The 2nd Phase is Glandular

Body Melt was the first and only feature film directed by Philip Brody. He also did the music, and has gone on to be a composer. I have to admit, the soundtrack to Body Melt is pretty great; a pulsing mix of electronic and rave type music (think Mortal Kombat). He and co-writer Rod Bishop bring wit and charm to the story and take aim at the extreme health fad that I vaguely remember of the time. What surprised me most was just how good everything looked. The editing is fantastic and slick. It’s a surprisingly assured directorial debut. It surprises me he hasn’t done more. The best, though, is the goopy gore that literally explodes everywhere. Taking obvious inspiration from the early Peter Jackson and Sam Raimi films, Brody gleefully wallows in the gooey mess that, at one point, blankets the walls and ceiling of a police station.

Meanwhile, the kills are gloriously over-the-top and some of the taboo places they go made me laugh at the audacity. From bursting placenta to exploding penis, Body Melt shoots for the stars. The biggest problem with the movie is that it almost feels like an anthology film. As we follow the folk of Pebbles Court, we get a mix of little side stories and subplots, some of which are entertaining, others feel like padding for the already slim 80 minute feature.

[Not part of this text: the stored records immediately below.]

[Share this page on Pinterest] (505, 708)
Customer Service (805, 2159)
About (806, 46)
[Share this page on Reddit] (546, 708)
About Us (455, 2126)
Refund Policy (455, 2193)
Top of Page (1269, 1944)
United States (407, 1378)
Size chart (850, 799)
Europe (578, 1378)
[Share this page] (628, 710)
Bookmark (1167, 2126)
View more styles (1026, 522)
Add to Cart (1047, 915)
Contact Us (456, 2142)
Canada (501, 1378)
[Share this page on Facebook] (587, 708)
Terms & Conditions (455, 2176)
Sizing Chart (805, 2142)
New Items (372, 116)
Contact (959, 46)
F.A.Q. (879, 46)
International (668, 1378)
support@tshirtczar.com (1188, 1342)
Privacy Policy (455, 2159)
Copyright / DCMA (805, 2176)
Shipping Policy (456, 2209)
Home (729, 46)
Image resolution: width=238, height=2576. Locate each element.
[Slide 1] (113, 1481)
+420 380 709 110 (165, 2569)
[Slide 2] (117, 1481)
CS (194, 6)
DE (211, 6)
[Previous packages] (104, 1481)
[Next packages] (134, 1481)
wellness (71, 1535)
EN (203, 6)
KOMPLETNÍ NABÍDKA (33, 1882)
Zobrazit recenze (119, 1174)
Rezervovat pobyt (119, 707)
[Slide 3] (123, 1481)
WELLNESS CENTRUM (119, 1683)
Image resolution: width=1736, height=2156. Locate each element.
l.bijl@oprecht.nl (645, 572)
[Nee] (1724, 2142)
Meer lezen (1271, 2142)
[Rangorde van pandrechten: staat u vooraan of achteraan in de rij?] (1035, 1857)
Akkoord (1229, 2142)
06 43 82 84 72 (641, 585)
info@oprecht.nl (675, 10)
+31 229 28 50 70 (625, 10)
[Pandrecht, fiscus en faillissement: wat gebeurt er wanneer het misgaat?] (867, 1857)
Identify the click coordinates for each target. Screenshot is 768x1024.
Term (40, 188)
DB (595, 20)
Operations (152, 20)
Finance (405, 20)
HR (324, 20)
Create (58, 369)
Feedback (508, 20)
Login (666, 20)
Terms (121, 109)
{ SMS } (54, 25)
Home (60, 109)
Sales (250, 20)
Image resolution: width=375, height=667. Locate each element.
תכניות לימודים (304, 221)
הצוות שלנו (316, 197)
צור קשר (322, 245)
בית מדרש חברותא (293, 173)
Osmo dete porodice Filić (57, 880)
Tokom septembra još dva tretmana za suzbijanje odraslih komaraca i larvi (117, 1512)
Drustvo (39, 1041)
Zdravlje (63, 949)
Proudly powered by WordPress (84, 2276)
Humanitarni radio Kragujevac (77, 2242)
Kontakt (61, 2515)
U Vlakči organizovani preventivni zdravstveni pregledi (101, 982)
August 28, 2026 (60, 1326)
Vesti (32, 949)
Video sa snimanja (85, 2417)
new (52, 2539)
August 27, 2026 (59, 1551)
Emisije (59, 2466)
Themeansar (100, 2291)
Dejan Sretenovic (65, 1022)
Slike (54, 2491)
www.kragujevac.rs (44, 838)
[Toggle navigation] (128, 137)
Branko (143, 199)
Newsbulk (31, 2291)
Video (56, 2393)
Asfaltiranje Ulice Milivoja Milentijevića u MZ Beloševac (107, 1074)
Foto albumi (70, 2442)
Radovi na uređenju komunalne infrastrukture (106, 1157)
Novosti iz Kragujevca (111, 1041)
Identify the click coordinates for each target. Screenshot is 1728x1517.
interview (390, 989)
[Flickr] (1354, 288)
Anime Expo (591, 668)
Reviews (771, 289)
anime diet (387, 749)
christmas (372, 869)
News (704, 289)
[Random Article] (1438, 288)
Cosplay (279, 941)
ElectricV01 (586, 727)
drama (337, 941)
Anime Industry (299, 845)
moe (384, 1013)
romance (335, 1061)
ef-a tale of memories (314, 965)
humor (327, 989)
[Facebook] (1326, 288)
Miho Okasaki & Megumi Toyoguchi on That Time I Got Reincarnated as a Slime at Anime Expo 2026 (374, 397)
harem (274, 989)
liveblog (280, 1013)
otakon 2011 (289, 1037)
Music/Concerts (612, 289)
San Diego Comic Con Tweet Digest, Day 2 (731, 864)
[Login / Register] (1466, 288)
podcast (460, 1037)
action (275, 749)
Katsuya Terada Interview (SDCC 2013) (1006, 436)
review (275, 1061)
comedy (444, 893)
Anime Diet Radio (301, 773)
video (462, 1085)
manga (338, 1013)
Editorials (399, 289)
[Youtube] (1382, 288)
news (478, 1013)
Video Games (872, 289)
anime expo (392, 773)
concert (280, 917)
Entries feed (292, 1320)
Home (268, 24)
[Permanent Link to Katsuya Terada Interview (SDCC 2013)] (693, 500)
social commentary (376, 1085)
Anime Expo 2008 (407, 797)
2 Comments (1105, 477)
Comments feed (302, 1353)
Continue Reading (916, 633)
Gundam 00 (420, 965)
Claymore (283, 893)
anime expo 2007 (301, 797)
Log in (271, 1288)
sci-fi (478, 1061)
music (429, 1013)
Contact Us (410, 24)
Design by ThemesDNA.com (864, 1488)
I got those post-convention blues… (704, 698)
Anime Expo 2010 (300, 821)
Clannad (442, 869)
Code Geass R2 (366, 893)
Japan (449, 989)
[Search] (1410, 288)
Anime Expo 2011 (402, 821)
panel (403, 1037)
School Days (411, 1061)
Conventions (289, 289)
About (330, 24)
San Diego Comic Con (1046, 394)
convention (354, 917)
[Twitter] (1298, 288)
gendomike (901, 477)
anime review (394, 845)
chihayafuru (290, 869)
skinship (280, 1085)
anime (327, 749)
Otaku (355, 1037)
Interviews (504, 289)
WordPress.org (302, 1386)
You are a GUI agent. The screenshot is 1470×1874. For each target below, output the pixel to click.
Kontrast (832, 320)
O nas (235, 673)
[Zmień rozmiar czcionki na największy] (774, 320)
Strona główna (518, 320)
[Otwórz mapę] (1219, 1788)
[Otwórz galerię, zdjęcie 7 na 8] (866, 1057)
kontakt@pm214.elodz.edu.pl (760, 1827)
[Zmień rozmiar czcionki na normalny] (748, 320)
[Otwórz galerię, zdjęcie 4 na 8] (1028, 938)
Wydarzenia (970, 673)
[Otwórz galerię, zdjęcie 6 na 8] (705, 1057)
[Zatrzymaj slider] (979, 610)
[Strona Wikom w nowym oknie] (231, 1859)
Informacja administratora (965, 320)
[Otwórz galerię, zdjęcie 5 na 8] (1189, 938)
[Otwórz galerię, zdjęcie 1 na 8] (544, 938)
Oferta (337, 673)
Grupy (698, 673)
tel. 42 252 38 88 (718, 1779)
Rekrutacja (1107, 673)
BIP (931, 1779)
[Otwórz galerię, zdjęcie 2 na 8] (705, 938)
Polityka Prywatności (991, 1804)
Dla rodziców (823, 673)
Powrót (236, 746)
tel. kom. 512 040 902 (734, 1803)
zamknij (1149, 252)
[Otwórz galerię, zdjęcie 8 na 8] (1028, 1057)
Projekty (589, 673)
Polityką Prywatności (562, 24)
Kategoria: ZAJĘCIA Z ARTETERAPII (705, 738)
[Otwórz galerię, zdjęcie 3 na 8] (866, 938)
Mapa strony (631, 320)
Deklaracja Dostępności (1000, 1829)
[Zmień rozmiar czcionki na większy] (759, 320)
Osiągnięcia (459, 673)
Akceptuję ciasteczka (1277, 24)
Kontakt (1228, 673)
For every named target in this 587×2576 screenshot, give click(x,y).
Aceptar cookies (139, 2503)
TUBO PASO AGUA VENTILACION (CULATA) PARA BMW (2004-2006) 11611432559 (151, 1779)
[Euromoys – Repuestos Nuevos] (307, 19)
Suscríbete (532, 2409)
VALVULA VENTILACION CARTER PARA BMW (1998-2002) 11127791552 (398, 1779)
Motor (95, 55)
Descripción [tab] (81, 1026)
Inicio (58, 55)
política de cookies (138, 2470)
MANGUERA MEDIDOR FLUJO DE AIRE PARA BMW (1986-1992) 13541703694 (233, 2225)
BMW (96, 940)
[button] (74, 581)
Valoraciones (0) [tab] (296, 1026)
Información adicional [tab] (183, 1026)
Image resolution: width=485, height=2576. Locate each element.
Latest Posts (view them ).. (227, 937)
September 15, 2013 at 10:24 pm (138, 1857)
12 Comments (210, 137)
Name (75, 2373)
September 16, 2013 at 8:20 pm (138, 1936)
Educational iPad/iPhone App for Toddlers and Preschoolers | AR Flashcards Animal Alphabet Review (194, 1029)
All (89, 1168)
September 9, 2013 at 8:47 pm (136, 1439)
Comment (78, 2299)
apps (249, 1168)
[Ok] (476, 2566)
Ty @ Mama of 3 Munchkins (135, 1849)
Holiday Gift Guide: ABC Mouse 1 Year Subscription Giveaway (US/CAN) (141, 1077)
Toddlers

Some, like the inbred farm, have a payoff, but others don’t really go anywhere.

The 3rd Phase is….AAAAaaaahhhh!

This might be my favorite Vinegar Syndrome release, yet. It looks fantastic, sounds amazing and the effects are surprisingly well done. As an early 90s relic, it’s amazing to me that I’d never heard of it until now. I think what’s the most surprising is just how well it actually works. The fact Brody is able to pull such disparate stories together and make some kind of weird sense of it is testament to the filmmakers. This movie shouldn't work. And yet it's a madcap exercise in hilarity and gross outs that had me laughing in glee and surprise. Buy it now while you can get the limited edition. This belongs in every collector’s library.